**Work item**
Nothing but the lines below, from the first through the line containing "You are a computer-use", should be set down, each one exactly and without pictures.

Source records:

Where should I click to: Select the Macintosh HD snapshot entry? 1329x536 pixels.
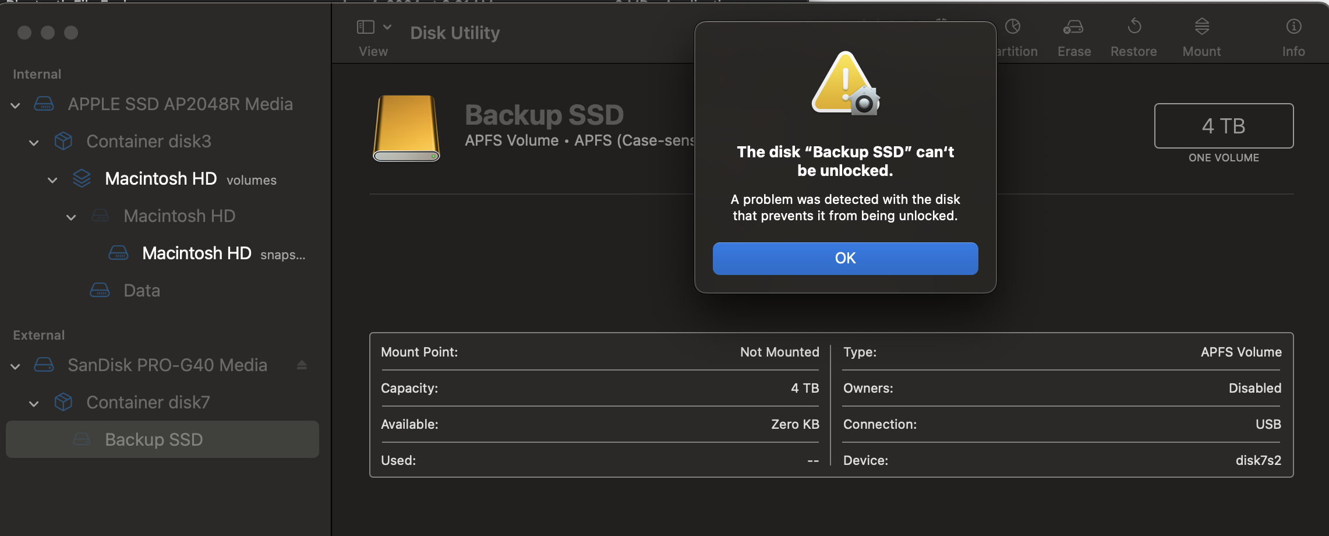coord(197,253)
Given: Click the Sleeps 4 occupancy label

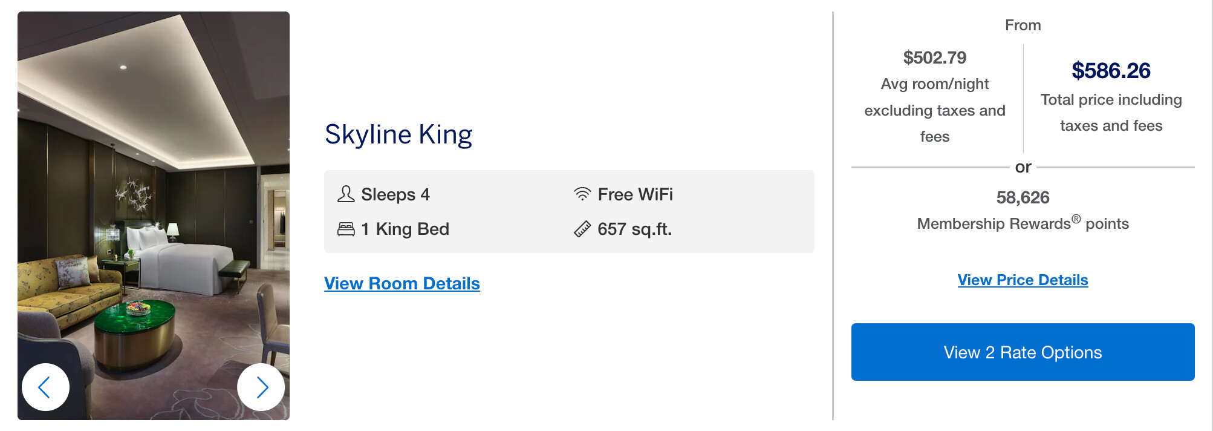Looking at the screenshot, I should coord(395,194).
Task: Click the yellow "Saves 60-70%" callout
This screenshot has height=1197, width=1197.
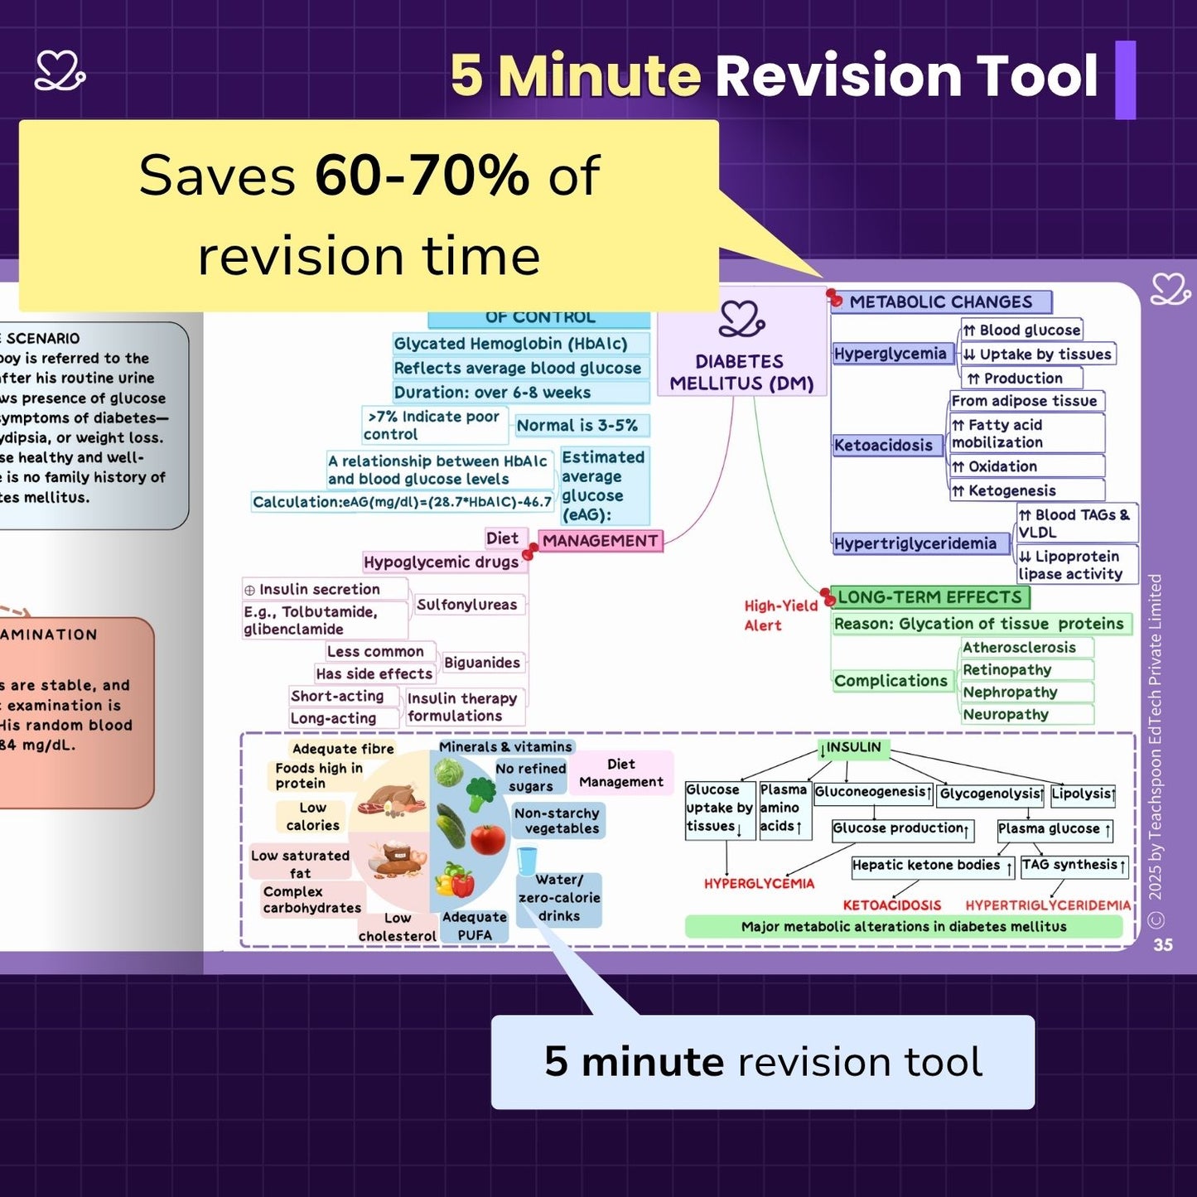Action: (x=369, y=215)
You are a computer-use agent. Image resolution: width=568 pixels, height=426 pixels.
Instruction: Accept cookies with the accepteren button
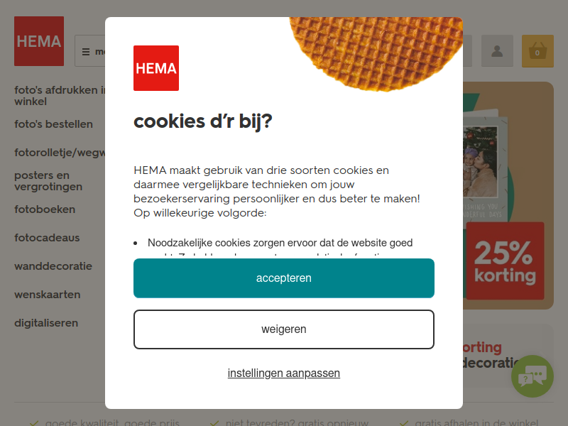284,278
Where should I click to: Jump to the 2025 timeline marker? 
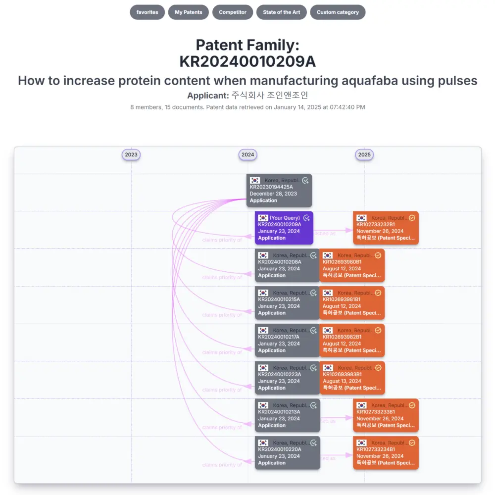pyautogui.click(x=364, y=155)
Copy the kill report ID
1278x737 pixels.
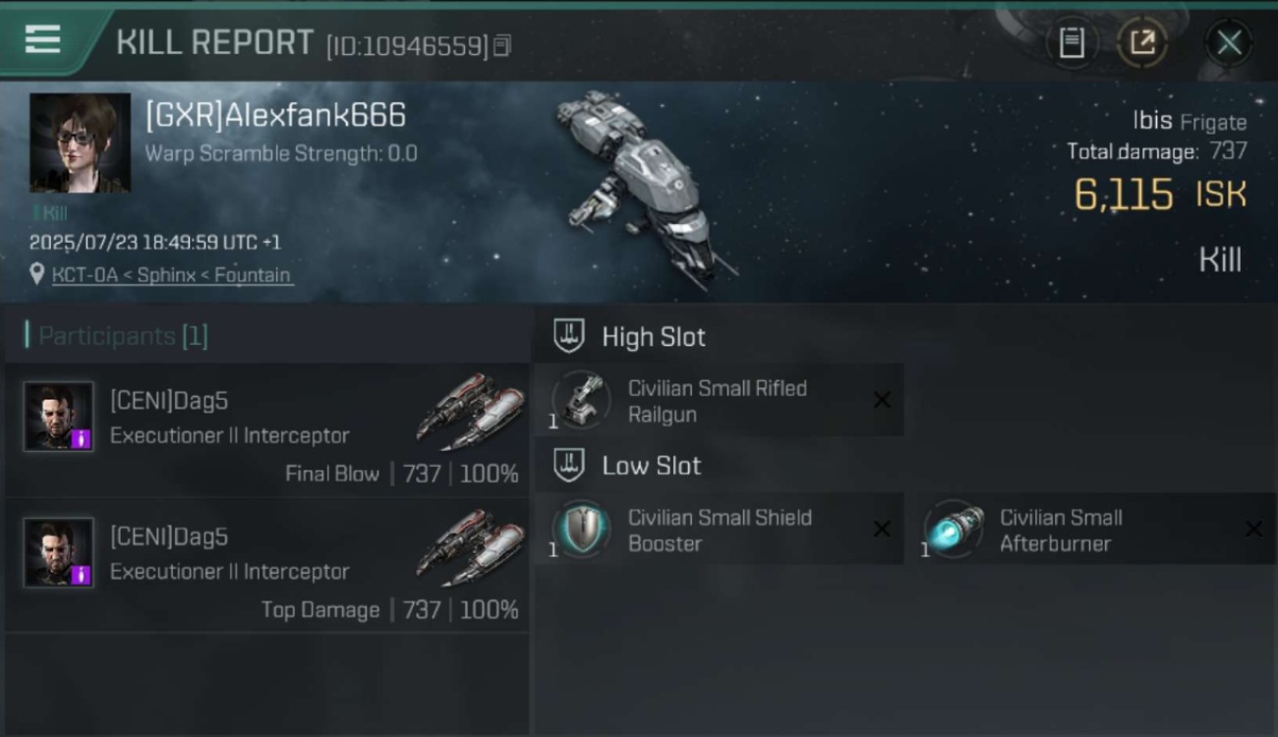(x=501, y=45)
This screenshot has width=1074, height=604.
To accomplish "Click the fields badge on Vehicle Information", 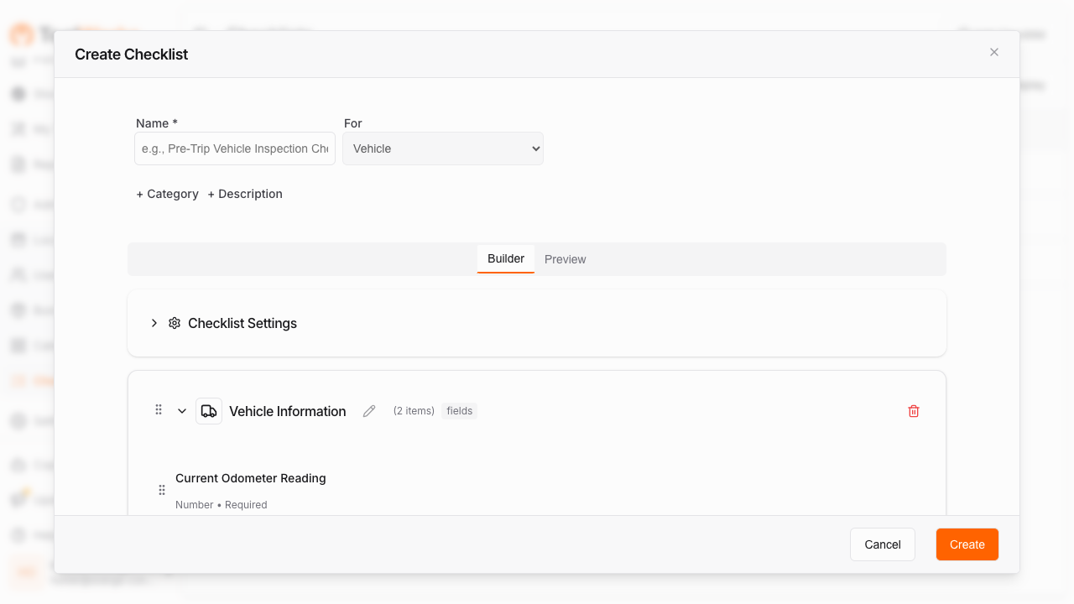I will pos(459,411).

**Reply**
Where should I click to: Select the Macintosh HD snapshot entry? 1329x536 pixels.
coord(197,253)
Given: Click the Sleeps 4 occupancy label

Looking at the screenshot, I should coord(395,194).
Task: Click the yellow "Saves 60-70%" callout
This screenshot has height=1197, width=1197.
Action: (x=369, y=215)
You are a computer-use agent. Image resolution: width=568 pixels, height=426 pixels.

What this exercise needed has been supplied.